A second precedent was the parity vote that took place in the Bar Association last year. The technical formula that has been adopted for the constitutional convention is inspired by the internal vote of the organization. The 155 constituents will be elected with the same rules as the Chamber of Deputies, that is, with a proportional system. But the calls will be implemented zebra lists (zipper), between women and men, always headed by a woman. At the end of the process, "a correction similar to that made in the Bar Association is applied," says the academic.

There were many difficulties, because "there are many prejudices against parity, which changes the possibilities of men, who are the ones who are chosen the majority," explains Figueroa. He emphasizes that unless there is 100% proportionality, "all electoral systems are mechanisms for transforming votes into seats" and that "comparative studies show that if there is no positive action, it is very difficult to achieve full incorporation of women, when in countries like Chile they are 52% of the population ”.

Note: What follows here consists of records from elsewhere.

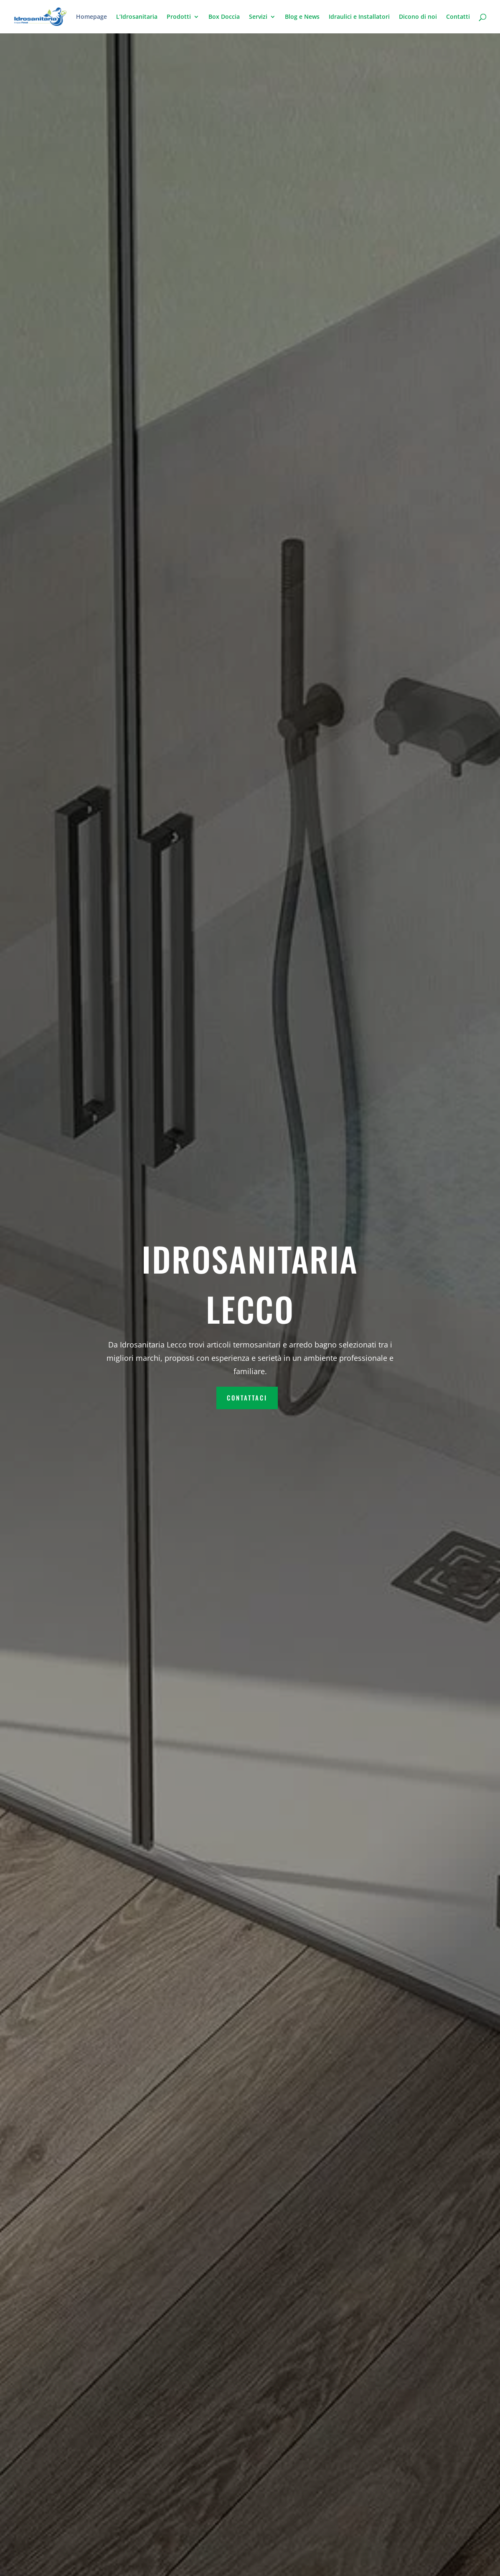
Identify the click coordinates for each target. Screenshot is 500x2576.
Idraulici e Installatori (359, 17)
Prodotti (179, 17)
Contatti (458, 17)
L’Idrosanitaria (136, 17)
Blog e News (302, 17)
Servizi (258, 17)
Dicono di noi (418, 17)
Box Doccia (224, 17)
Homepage (91, 17)
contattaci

The fact that the convention is made up of the same number of women as men does not necessarily imply that the Constitution has a feminist imprint, that is, that it establishes a “commitment to the protection of the equality of women in the exercise of their rights and that recognize that they are moral agents of their own development and that they should not be substituted by other people in decision-making ”, explains Yanira Zúñiga, an academic at the Faculty of Legal and Social Sciences of the Austral University of Chile and an expert in gender. "But the accumulated evidence regarding the effects of an increase in the presence of women in the processes of production of legal norms —mainly in Parliaments— shows that the possibilities of creating gender agendas are growing," says Dr. Zúñiga.

Structural subordination

The Chilean constitutionalist Claudia Sarmiento explains that the gender perspective should cross the different constitutional discussions, including the government system: “Chile has a hyper-presidential system, where many powers are concentrated in the same hand. Does it favor the condition of women or not? ”, Asks the lawyer. “A Constitution entrench the most important interests and the way in which power is distributed. If until now you have maintained a certain status quo Regarding the structural subordination that affects women, it is important to bear in mind how the fundamental charter could or could not be a motor for the mobilization of equality. In other words, what type of state are we going to need for equity to be relevant in Chile ”, reflects Sarmiento.

It lists issues that are not in the current Chilean Constitution, such as sexual and reproductive autonomy or the rules to combat violence against women. Sarmiento affirms that there are no examples of a feminist Constitution in the world, although the French one “has a principle that evokes parity”, nor does he consider it strange: “Women have been historically relegated from the political process. And their absence guarantees that their gaze is not incorporated into public policies ”, he comments.